[Start of section]

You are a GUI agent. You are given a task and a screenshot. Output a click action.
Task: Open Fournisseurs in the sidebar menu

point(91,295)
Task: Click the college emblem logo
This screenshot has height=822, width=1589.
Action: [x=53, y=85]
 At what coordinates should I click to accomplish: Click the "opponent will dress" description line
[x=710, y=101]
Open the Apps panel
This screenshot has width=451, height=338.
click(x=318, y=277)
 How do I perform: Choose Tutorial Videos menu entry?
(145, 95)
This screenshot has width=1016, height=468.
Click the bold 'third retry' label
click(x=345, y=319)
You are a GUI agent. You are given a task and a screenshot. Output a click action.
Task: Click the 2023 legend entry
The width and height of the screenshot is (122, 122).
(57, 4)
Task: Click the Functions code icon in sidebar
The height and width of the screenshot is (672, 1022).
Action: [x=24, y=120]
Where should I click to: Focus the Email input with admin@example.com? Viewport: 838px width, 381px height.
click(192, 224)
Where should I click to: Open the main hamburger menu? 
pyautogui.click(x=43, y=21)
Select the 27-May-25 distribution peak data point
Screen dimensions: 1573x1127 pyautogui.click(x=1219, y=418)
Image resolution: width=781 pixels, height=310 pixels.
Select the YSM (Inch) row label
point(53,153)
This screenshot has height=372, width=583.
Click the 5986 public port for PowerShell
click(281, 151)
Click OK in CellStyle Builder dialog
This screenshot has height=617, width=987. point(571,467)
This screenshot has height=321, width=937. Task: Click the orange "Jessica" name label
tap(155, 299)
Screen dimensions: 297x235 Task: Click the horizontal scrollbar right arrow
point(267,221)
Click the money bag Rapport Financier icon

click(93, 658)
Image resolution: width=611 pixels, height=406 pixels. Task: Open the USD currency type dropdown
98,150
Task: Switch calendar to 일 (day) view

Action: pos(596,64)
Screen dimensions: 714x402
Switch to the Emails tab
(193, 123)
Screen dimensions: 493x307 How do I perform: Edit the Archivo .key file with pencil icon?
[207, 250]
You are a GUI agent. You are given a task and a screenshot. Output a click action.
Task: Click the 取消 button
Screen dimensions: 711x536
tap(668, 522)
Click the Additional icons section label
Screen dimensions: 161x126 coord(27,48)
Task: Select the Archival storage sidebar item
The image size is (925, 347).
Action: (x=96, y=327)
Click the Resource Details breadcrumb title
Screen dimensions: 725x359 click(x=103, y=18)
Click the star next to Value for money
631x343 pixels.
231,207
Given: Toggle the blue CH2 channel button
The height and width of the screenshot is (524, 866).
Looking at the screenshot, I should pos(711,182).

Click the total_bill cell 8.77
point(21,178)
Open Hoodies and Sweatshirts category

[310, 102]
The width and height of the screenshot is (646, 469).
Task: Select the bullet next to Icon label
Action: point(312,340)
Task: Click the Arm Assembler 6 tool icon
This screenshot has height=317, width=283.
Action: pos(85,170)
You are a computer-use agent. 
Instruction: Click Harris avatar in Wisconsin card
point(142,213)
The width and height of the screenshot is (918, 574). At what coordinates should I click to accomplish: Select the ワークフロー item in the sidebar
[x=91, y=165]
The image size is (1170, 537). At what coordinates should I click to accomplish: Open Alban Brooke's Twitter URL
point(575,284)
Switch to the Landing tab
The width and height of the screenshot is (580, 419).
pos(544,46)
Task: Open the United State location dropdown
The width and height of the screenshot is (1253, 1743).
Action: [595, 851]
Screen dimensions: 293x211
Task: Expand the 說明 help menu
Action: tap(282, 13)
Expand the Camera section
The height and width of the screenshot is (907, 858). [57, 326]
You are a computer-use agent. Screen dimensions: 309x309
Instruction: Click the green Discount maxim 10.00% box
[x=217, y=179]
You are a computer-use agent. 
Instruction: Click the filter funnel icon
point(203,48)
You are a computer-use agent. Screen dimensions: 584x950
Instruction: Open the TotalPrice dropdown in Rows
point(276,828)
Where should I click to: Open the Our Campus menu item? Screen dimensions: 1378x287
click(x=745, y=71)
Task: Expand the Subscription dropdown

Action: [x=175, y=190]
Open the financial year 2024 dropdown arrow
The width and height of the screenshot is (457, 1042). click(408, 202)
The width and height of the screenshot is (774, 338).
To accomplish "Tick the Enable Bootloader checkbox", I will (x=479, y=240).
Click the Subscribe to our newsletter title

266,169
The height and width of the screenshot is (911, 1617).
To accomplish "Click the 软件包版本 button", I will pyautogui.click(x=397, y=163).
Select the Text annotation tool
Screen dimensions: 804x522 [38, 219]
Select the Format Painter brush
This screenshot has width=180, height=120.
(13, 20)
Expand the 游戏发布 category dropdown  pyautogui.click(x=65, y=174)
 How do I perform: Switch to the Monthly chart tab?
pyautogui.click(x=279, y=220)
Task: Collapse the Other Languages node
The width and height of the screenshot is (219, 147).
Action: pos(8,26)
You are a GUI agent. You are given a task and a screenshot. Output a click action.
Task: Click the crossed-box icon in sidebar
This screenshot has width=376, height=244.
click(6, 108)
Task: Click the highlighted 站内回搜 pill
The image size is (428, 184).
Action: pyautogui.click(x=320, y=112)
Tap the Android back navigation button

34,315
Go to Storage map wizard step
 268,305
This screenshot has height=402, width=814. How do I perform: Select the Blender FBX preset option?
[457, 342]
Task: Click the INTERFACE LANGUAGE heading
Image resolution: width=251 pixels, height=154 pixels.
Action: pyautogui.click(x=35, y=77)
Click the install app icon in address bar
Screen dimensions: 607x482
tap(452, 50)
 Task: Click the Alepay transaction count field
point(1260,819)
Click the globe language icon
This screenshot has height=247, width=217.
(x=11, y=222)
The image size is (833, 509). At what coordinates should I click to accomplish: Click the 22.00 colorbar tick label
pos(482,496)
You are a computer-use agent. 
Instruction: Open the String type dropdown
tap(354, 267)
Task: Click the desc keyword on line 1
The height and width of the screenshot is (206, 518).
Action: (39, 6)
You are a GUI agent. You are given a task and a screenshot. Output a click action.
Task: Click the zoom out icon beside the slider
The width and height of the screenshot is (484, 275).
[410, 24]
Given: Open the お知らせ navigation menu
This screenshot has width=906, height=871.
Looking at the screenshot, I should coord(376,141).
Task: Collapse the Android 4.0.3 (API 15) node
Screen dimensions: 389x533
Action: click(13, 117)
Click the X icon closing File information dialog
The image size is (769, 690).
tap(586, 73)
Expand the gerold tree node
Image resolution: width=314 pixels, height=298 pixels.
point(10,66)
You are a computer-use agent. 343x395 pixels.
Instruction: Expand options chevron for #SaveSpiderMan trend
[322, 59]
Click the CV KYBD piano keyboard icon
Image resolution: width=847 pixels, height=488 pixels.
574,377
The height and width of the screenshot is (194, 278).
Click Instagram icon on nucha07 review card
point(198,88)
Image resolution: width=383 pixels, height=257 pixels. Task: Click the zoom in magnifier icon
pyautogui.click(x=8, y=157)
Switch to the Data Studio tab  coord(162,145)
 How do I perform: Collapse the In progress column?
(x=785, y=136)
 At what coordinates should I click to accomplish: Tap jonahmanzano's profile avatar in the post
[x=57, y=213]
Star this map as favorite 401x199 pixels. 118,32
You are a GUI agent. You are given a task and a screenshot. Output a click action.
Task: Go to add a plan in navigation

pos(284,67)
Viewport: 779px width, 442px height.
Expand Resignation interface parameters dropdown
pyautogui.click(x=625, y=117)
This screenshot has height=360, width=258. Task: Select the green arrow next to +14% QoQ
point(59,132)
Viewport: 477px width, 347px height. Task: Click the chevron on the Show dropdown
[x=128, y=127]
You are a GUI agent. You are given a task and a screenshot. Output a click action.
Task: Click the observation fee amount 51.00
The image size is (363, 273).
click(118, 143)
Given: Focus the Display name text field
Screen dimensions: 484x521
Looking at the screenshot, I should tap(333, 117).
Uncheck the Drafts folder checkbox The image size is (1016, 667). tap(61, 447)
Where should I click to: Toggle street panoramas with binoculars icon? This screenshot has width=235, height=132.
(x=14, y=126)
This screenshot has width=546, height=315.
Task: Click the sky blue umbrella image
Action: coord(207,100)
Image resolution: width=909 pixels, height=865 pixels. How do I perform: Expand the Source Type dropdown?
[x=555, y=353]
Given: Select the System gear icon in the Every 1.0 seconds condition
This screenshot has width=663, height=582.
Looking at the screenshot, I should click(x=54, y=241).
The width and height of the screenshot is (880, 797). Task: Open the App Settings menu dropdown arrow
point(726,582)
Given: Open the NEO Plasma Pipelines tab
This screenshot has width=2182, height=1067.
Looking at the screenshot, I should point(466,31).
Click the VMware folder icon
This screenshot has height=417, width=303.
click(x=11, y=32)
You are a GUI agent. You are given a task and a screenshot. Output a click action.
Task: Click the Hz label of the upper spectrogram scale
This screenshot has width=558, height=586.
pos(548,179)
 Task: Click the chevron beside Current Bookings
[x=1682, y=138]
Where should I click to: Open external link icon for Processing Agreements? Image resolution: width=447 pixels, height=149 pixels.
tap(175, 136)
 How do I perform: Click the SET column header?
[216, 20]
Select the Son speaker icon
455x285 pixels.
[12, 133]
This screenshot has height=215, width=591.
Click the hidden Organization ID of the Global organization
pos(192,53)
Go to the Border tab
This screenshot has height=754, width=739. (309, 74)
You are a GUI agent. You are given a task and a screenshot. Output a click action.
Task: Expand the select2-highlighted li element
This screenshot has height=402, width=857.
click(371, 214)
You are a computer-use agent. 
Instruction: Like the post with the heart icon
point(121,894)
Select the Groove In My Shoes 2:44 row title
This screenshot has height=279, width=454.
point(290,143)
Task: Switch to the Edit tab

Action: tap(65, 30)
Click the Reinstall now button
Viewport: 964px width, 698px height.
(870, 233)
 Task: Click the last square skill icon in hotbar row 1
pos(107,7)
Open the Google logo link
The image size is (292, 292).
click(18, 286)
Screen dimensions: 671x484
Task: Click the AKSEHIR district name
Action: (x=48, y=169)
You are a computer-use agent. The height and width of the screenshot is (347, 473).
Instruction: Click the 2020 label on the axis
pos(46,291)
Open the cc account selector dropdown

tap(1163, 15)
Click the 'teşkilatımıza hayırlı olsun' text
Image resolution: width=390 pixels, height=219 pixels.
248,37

[End of section]

*Prompt:* Where does "folder" occur in the data? Copy each line that has it.

*Answer:*
Uncheck the Drafts folder checkbox The image size is (1016, 667). tap(61, 447)
Click the VMware folder icon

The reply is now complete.